Friday, September 11, 2015

Words Used Carelessly

I like this quotation from Douglas Adams's the Long Dark Tea-time of the Soul — "Words used carelessly, as if they do not matter in any serious way, often allowed otherwise well-guarded truths to seep through." —because it can be insightful in two ways.


First, it points to the idea that if you want to know what a person (and especially a politician) really believes, ignore what they say in well-prepared speeches and listen instead to what they say extemporaneously, when they don't have the benefit of the Backspace key or Ctrl+Z to undo the plain, honest statements they've made.
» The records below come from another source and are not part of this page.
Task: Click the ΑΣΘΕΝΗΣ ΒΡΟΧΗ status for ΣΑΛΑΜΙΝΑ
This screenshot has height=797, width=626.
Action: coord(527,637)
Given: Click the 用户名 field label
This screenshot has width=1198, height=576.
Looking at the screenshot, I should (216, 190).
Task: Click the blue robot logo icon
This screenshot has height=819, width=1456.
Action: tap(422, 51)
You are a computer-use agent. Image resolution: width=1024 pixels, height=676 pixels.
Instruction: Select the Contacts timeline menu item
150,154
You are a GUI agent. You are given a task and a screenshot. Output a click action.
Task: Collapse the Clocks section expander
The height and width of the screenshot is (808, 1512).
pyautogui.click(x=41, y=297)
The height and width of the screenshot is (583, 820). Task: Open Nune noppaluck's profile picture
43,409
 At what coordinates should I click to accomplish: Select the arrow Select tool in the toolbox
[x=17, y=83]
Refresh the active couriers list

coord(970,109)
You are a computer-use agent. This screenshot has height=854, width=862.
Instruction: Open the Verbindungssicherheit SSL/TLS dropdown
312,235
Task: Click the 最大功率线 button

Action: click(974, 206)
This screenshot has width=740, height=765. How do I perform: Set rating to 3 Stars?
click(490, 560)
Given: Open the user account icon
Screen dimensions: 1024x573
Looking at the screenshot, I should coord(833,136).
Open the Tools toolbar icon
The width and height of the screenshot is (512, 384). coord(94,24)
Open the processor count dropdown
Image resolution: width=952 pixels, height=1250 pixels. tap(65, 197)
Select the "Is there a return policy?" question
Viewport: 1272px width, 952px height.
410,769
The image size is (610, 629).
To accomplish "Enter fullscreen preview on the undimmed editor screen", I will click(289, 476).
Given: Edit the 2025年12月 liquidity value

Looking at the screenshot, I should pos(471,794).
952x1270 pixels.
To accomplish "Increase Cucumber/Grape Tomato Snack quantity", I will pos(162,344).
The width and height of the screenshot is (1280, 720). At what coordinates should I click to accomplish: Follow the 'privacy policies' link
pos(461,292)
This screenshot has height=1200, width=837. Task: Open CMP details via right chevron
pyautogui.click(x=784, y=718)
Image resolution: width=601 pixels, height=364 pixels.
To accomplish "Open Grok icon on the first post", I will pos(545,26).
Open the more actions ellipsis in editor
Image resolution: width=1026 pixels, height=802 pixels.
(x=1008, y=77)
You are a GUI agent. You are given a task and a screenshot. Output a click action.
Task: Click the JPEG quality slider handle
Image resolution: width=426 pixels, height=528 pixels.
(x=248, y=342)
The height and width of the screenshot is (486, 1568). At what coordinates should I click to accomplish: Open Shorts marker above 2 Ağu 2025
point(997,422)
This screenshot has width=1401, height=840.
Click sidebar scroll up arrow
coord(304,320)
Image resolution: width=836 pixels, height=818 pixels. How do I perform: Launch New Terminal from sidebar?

The second and more prudent to writers, though, is the benefit that can come from free writing. Can't find your muse? Just sit down, look at something on your desk our outside your window, and start writing about it. Write randomly, throwing your words onto the screen "carelessly, as if they did not matter in any serious way." Such an exercise can reveal a truth to you:

That you do have something to write about.

That's Thor, by the way, in the picture. If you don't know anything about Adams's TLDTOTS, the pairing of the image and quotation probably makes no sense. Learn about it by reading, first, Dirk Gently's Holistic Detective Agency and then TLDTOTS, which is a sequel.

And thank you, Marvel's marketing machine, for making it so difficult for me to find an image of Thor that wasn't Chris Hemsworth.